## [WHAT THE EXERCISE ASKS]
From the page excerpt below, list every date that heads an entry.

## [PAGE EXCERPT]
=== Begin Enclosure ===

Saturday, December 31, 2011

Don't cry when the sun is gone, because the tears won't let you see the stars. ~ Violeta Parra

You see darkness
where I see Light.
You resist change
and I embrace it.
You see despair
where I see hope.
You cope
and I thrive.
You feel emptiness
where I am filled to overflowing.
You lack faith
and I believe.
You tell me my life is a pipe dream.
I tell you I have found joy.
You tell me you pity me
and I tell you 
you don't know what you are missing.
 Your eyes are filled with deep sadness
but mine shine with an inner
peace
I would share with you
But you are steeped in misery.
As I passed by 
You shut the door 
and wouldn't let 
me in.
.

Sunday, December 25, 2011

Memory is a way of holding onto the things you love, the things you are, the things you never want to lose. ~ From the television show The Wonder Years

This is the house we left behind in Portland.
We celebrated 28 Christmases there.
I wonder if it's missing us 
today.

Friday, December 23, 2011

Man loves company even if it is only that of a small burning candle. ~ Georg Christoph Lichtenberg

I was looking at some photos on a friend's Facebook page yesterday.  One that caught my attention was of seven women taken back in the early 1990s...a group of women who've been friends for several decades now.  At that particular time they were especially close...most of their children were good friends as well and they spent a lot of time together.  But what really hit me about the photo was what was written about one of them who passed away this year.  I had always thought she had the world by the tail and lived a happy life.  But someone had written a comment saying, "She was well loved and she didn't know it."

=== End Enclosure ===

## [DATASET EXTRACT]

=== Begin Enclosure ===

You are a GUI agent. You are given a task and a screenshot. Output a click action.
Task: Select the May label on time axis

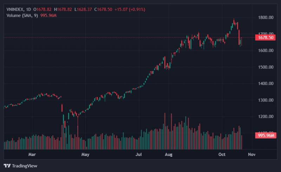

=== End Enclosure ===

## [TASK RESPONSE]
Saturday, December 31, 2011
Sunday, December 25, 2011
Friday, December 23, 2011